◆ **ASSIGNED TASK**
Copy the listing from the line with "Identify the location of page-title-superscript: (d)." through its end, requests included, and raise every coordinate in the answers by 143. Omit the pictures.

◆ **PROVIDED INFORMATION**
-*-*-

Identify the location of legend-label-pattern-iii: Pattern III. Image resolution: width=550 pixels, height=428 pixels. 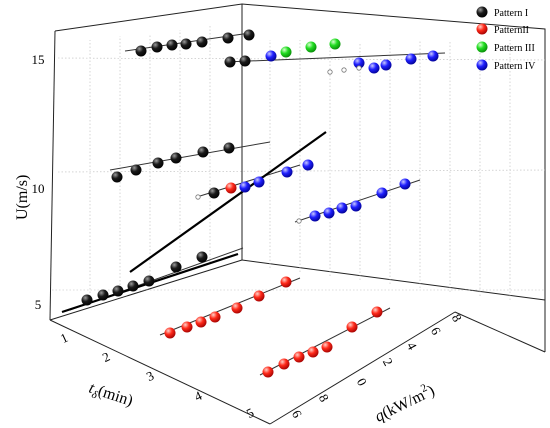
(514, 48).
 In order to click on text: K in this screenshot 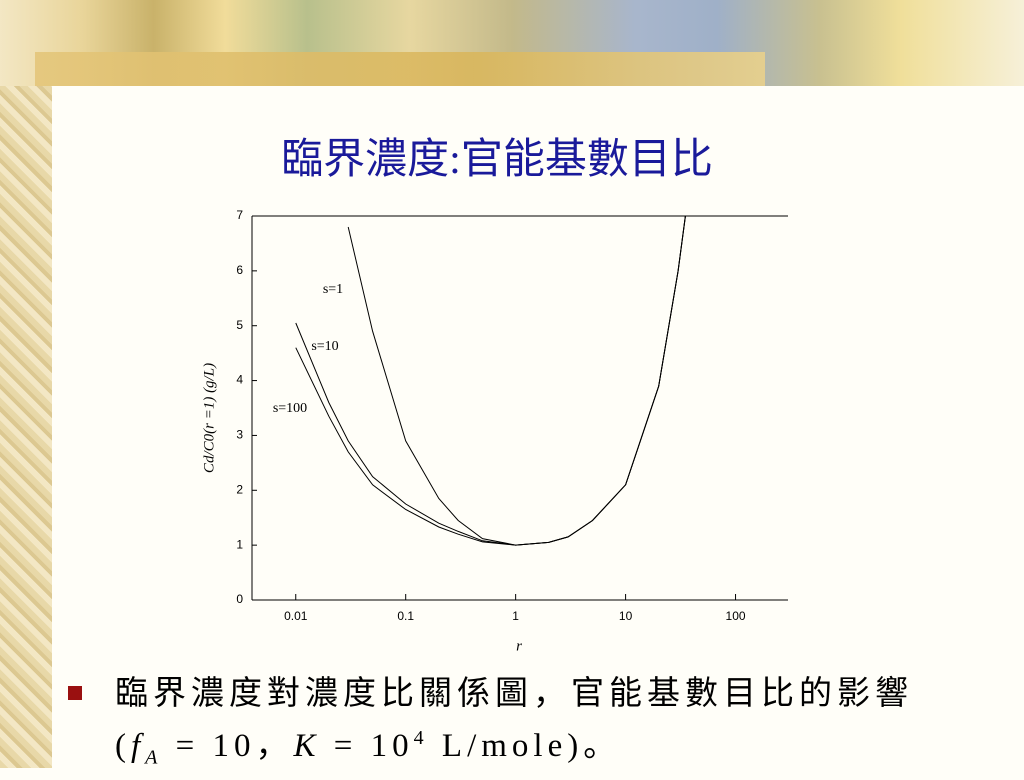, I will do `click(307, 746)`.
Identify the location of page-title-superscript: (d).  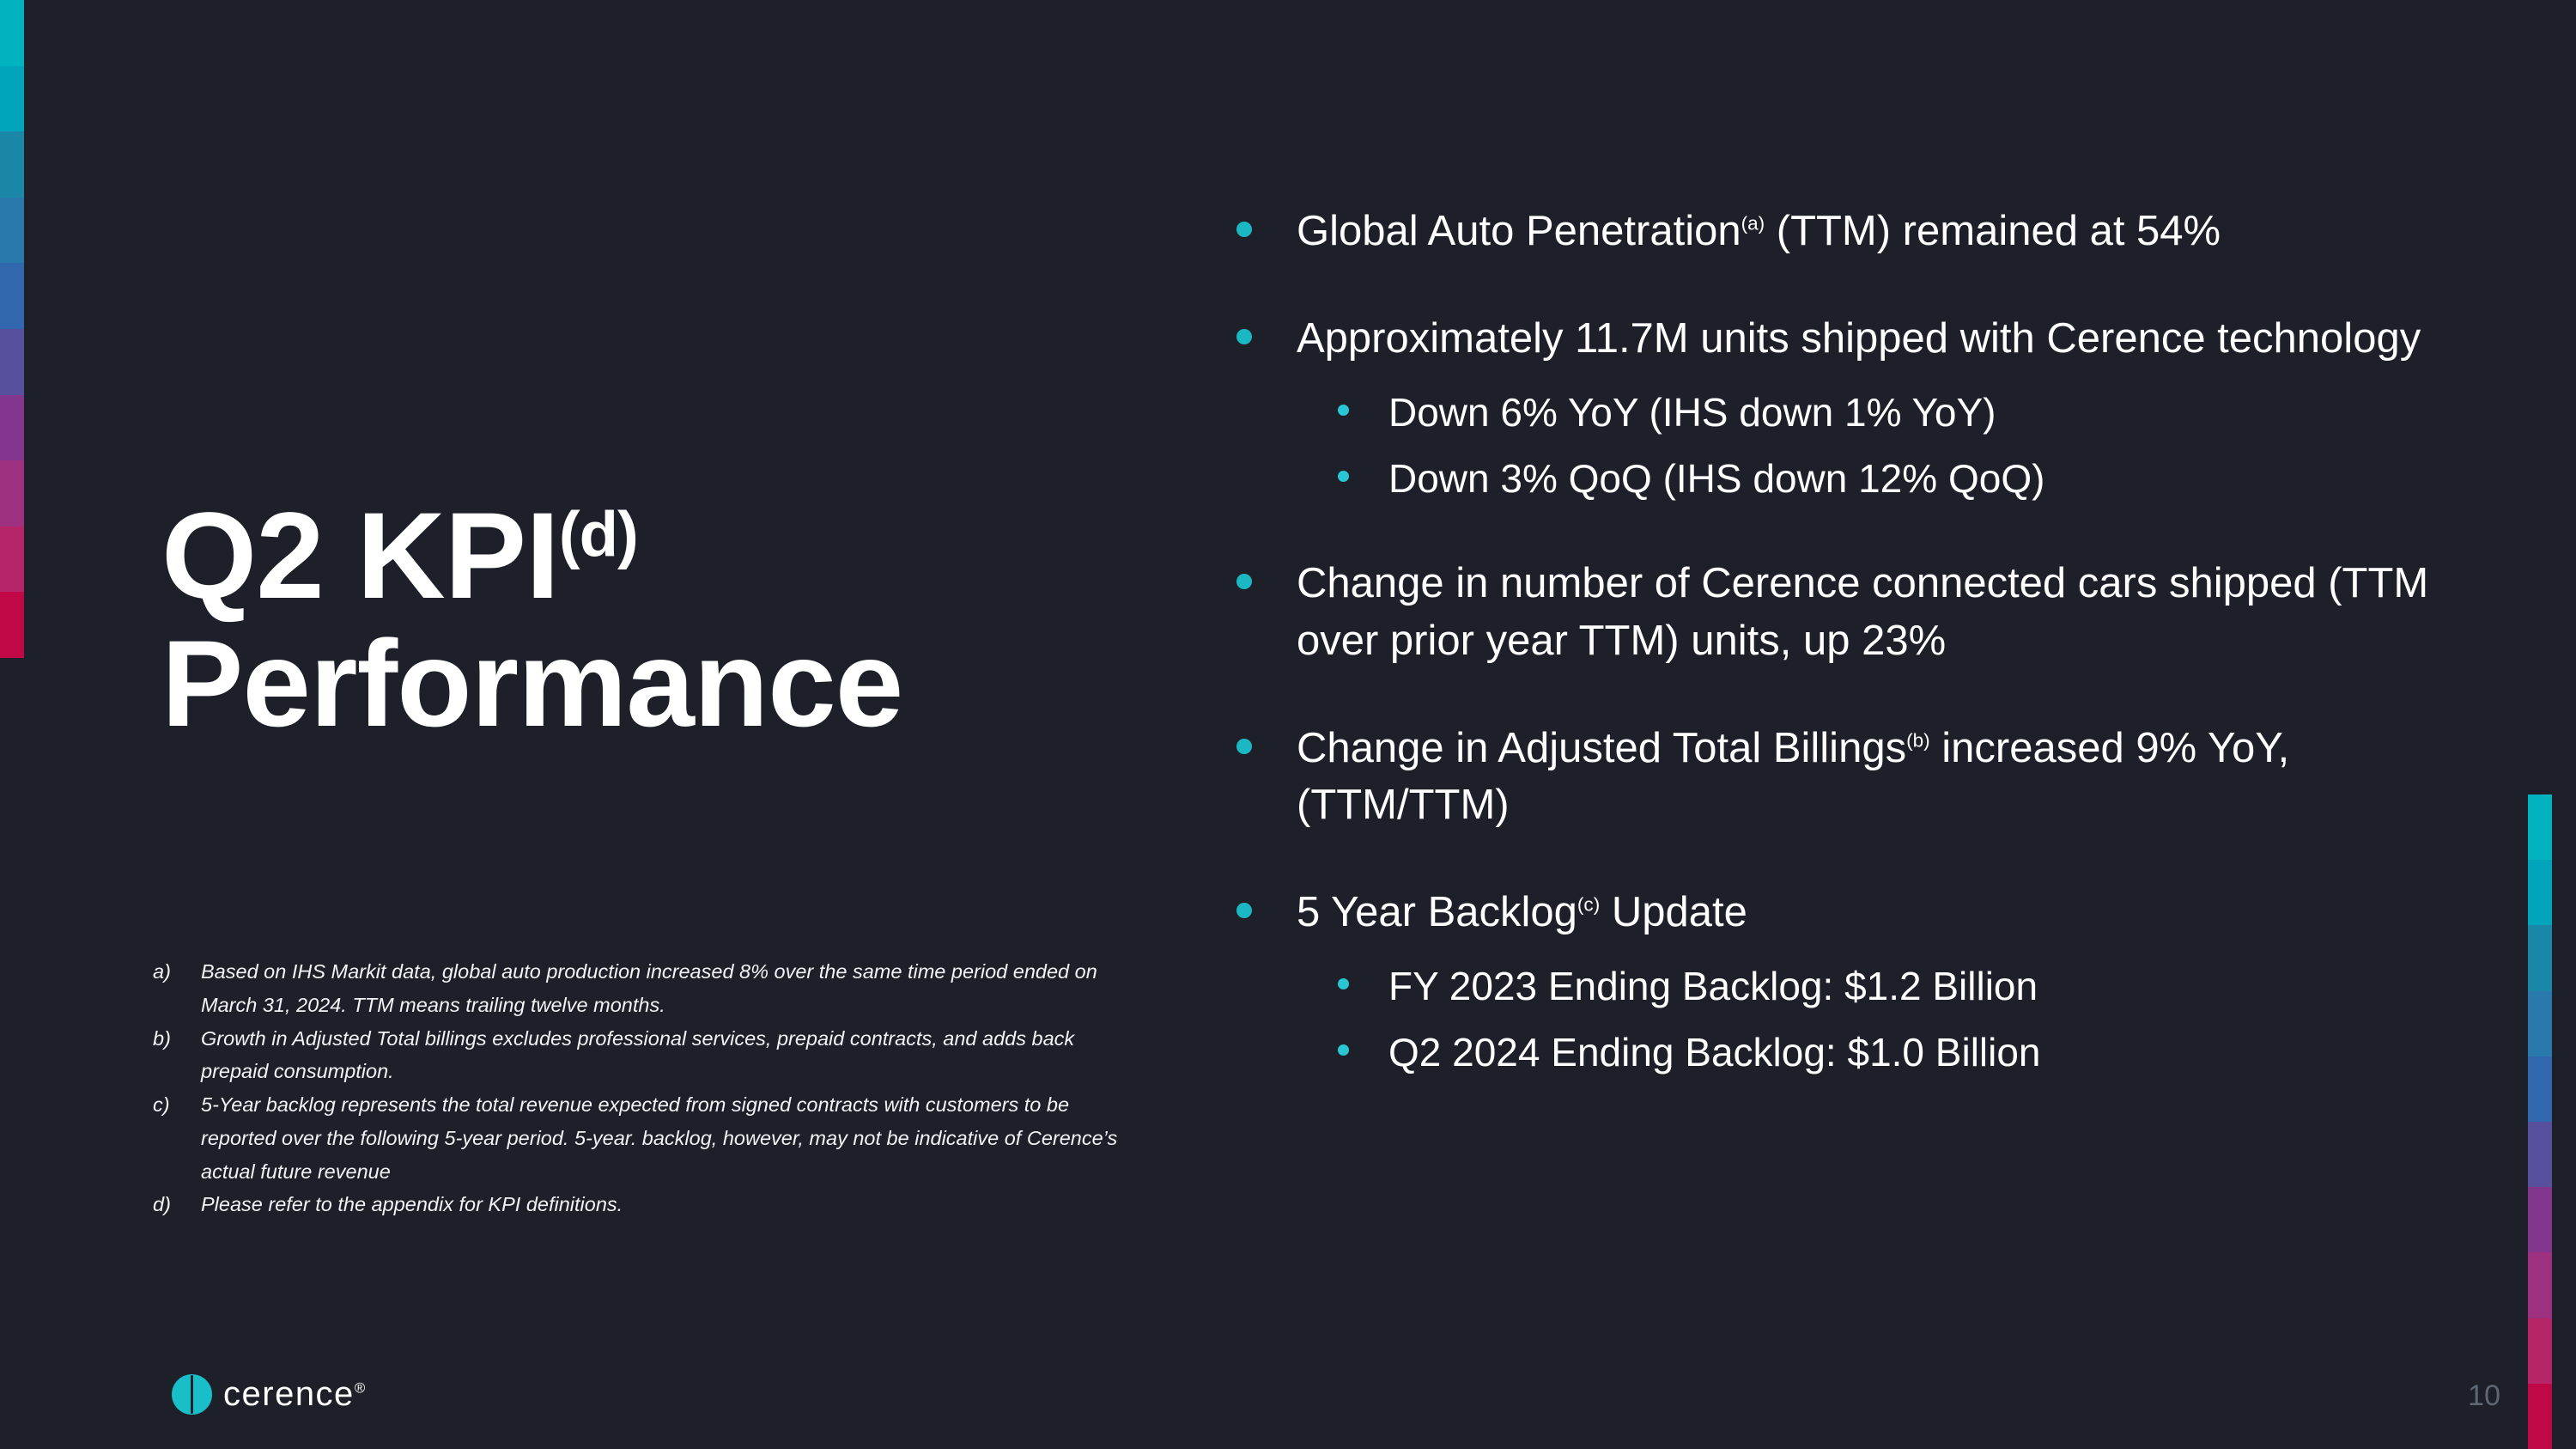
(598, 534).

-*-*-

◆ **REPLY TO THE TASK**
Identify the location of page-title-superscript: (d).  
(741, 677).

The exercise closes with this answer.